Meğer bu Diyarbakır dan gelenler haberli gelmişler. Oğlanla Peri birbirini istiyormuş. Ve patlama oldu öldü dedikleri kızım ve oğlanda yaşıyormuş,patlama olmamış. Hepsi intikam içinmiş. Havrin 'nin intikamı.
İki yıl sonra kapı çaldı kapıyı açtım ki Peri karşımda. O zaman sana haber vericektim sonra gelir birşey yaparsın başını belaya sokarsın diye söyleyemedim affet bu yaşlı ananı. Bilirim ben seni nasıl oğlumun yerine koydup seviyorsam sende beni annenin yerine koyup sevdin saygıda kusur etmedin. Belki de yanlıştı senden saklamam.
Duydum ki nişanlanmışsın. Geldiğinde yanıma gelmedin ama ben senin haberlerini aldım. Çok sevindim evladım. İnşallah bir ömür mutlu olursunuz.

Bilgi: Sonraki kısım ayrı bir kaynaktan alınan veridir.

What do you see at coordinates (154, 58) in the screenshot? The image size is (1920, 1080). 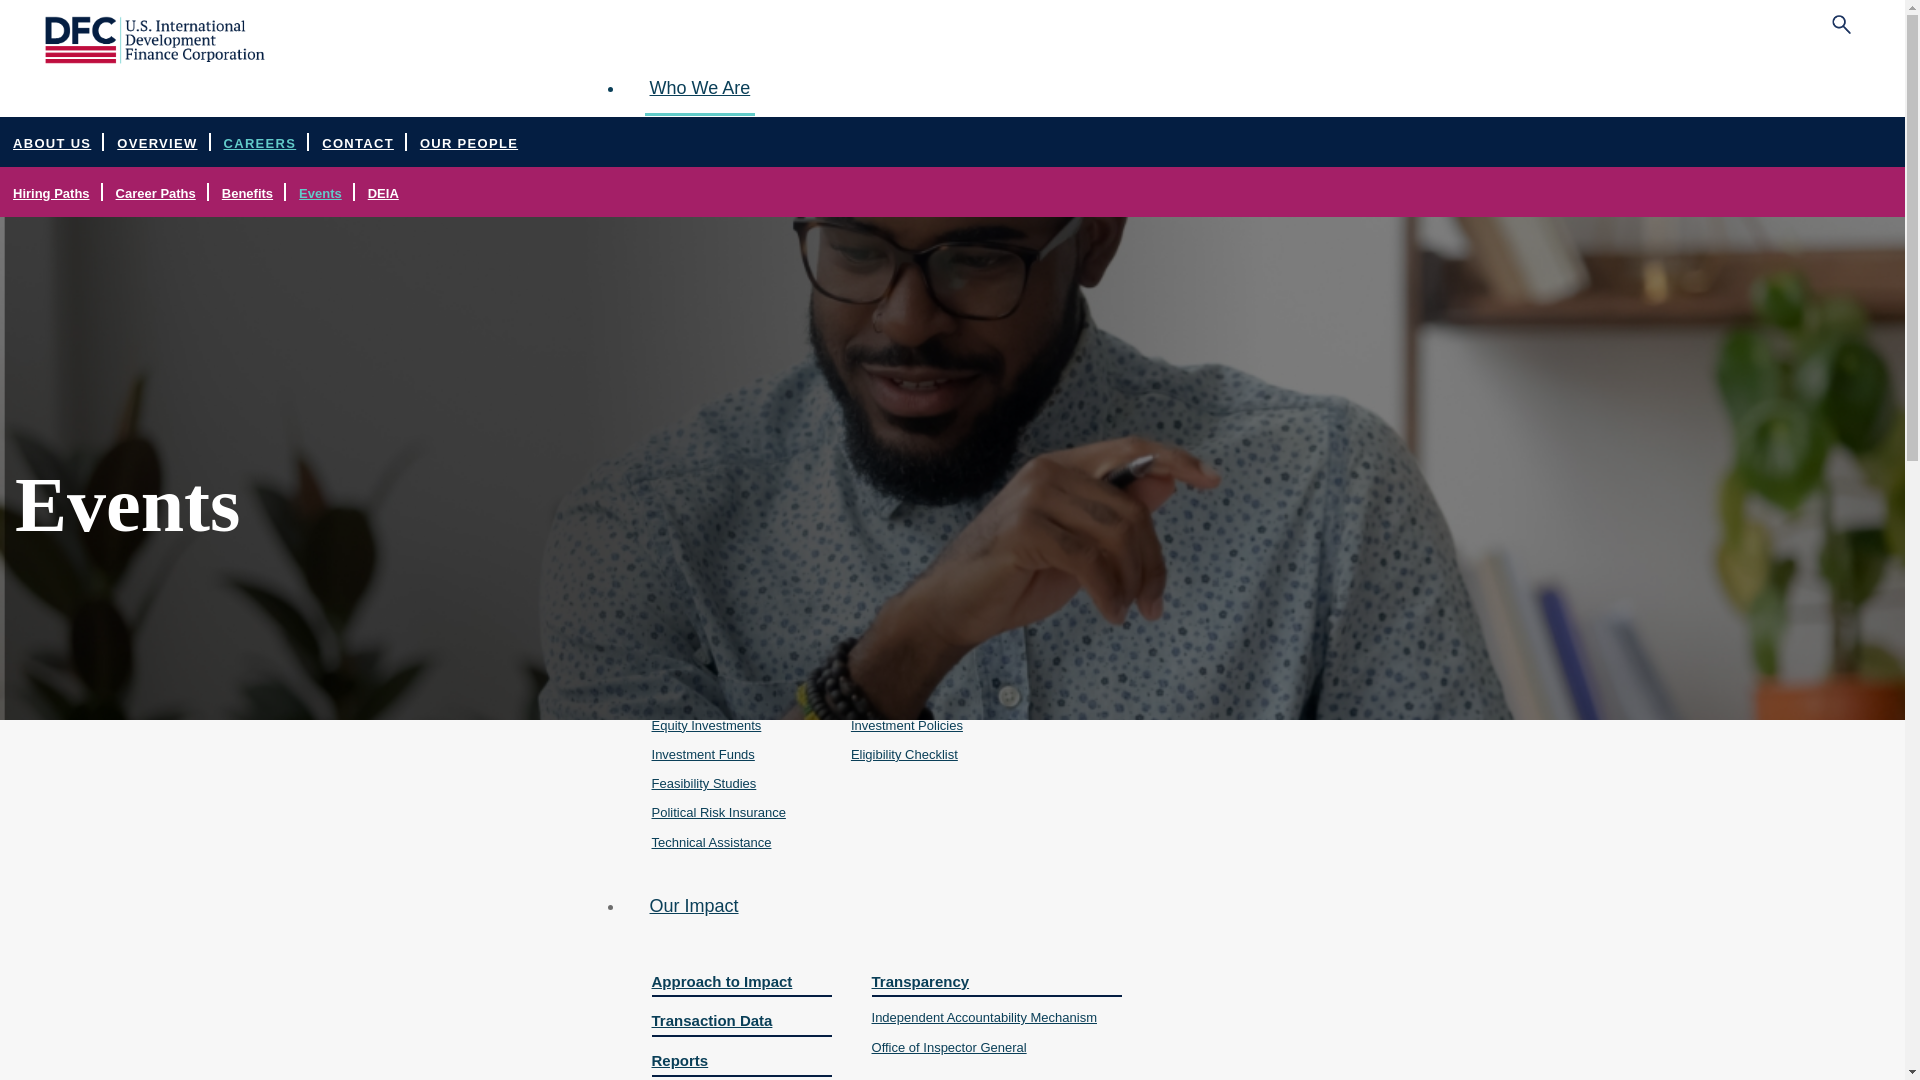 I see `Home` at bounding box center [154, 58].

Hak ettiğin değeri görürsün. Nişanlın çok şanslı bir kız. Bakıyorum da nişanlın dan bahsedince gözlerinin içi gülmeye başladı. Dilcan sultan nın İpek ten bahsetmesiyle içimi bir huzur kaplamıştı. Tam konuşmaya başlayacaktım ki arkamdan gelen gürültüyle ayağı kalkıp arkamı döndüm. Gözlerim ilk önce yere düşen fiskos masasına takıldı. Üzerindeki büyük vazo yerle bir olmuş kırıkları etrafa dağılmıştı. Bakışlarımı kapını önünde dikilen kişiye çevirdim. Karşımda öldü diye bildiğim, senelerce acı çektiğim, beni yaşayan ölüye çeviren, hergün onun hasreti ile yüreğim bin parça olurken, hayatına istediği gibi devam eden, herşeyi yalan olan kadın duruyordu. Beni beklemiyor olacak ki korku ve şaşakınlıkla bana bakıyordu.